Top of Data shown

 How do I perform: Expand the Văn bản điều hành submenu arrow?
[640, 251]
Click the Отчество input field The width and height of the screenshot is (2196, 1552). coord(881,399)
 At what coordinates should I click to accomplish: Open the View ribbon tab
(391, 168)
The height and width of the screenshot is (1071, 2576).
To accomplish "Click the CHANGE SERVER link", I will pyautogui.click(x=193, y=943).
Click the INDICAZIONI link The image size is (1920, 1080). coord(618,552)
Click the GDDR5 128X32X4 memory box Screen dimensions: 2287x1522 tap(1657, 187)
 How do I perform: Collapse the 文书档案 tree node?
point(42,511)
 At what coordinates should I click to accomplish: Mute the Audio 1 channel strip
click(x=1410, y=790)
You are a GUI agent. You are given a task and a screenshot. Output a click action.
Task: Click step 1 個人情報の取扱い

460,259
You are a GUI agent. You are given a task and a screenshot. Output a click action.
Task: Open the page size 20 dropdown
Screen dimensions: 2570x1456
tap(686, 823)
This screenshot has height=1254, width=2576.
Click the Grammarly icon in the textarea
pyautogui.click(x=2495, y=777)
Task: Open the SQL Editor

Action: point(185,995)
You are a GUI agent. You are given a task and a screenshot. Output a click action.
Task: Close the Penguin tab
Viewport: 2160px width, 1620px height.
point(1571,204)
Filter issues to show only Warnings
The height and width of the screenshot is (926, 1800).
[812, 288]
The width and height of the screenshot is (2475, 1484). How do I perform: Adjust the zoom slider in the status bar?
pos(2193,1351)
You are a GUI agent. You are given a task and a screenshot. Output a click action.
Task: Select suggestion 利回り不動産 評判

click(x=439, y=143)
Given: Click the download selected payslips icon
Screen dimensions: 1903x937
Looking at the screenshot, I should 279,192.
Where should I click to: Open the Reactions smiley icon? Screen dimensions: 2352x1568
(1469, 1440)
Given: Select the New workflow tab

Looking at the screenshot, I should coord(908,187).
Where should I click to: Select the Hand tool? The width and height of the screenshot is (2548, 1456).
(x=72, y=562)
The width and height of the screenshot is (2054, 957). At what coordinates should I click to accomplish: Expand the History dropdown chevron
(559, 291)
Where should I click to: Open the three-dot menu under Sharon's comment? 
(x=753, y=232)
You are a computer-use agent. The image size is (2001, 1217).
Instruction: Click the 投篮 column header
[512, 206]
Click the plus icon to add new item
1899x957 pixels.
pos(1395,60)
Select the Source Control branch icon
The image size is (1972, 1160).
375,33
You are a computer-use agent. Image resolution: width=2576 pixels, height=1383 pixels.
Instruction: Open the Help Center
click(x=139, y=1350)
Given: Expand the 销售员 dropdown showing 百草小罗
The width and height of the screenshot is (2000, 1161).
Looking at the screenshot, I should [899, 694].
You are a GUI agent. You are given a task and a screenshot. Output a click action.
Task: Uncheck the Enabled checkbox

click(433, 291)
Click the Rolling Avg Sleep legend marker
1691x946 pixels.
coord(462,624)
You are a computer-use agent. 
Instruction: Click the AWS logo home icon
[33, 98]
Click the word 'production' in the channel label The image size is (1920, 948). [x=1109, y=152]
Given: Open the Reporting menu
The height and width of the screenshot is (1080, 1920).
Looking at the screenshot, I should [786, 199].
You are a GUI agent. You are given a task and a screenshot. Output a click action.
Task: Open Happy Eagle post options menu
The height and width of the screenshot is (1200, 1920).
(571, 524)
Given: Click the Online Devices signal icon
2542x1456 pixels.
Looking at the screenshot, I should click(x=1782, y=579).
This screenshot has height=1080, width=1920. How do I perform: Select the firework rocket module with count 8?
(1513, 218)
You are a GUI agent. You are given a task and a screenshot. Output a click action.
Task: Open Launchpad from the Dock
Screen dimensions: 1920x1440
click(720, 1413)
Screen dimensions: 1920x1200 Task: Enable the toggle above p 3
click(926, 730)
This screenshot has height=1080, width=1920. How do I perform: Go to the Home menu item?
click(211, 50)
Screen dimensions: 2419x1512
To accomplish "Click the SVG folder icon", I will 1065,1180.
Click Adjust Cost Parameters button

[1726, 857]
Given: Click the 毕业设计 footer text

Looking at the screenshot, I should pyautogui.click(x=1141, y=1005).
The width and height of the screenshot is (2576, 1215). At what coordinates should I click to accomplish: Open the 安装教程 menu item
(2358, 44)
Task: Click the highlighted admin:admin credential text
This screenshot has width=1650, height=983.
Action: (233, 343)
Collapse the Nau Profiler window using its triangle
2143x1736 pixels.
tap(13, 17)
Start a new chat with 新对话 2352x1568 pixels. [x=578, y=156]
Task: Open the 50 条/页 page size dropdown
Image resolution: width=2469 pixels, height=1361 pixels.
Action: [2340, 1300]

Bottom of Data shown

#### Exercise
The response must contain each line above that holds the string "computer".

#### Solution to this problem
You are a computer-use agent. The image size is (2001, 1217).
You are a computer-use agent. Image resolution: width=2576 pixels, height=1383 pixels.
You are a computer-use agent. 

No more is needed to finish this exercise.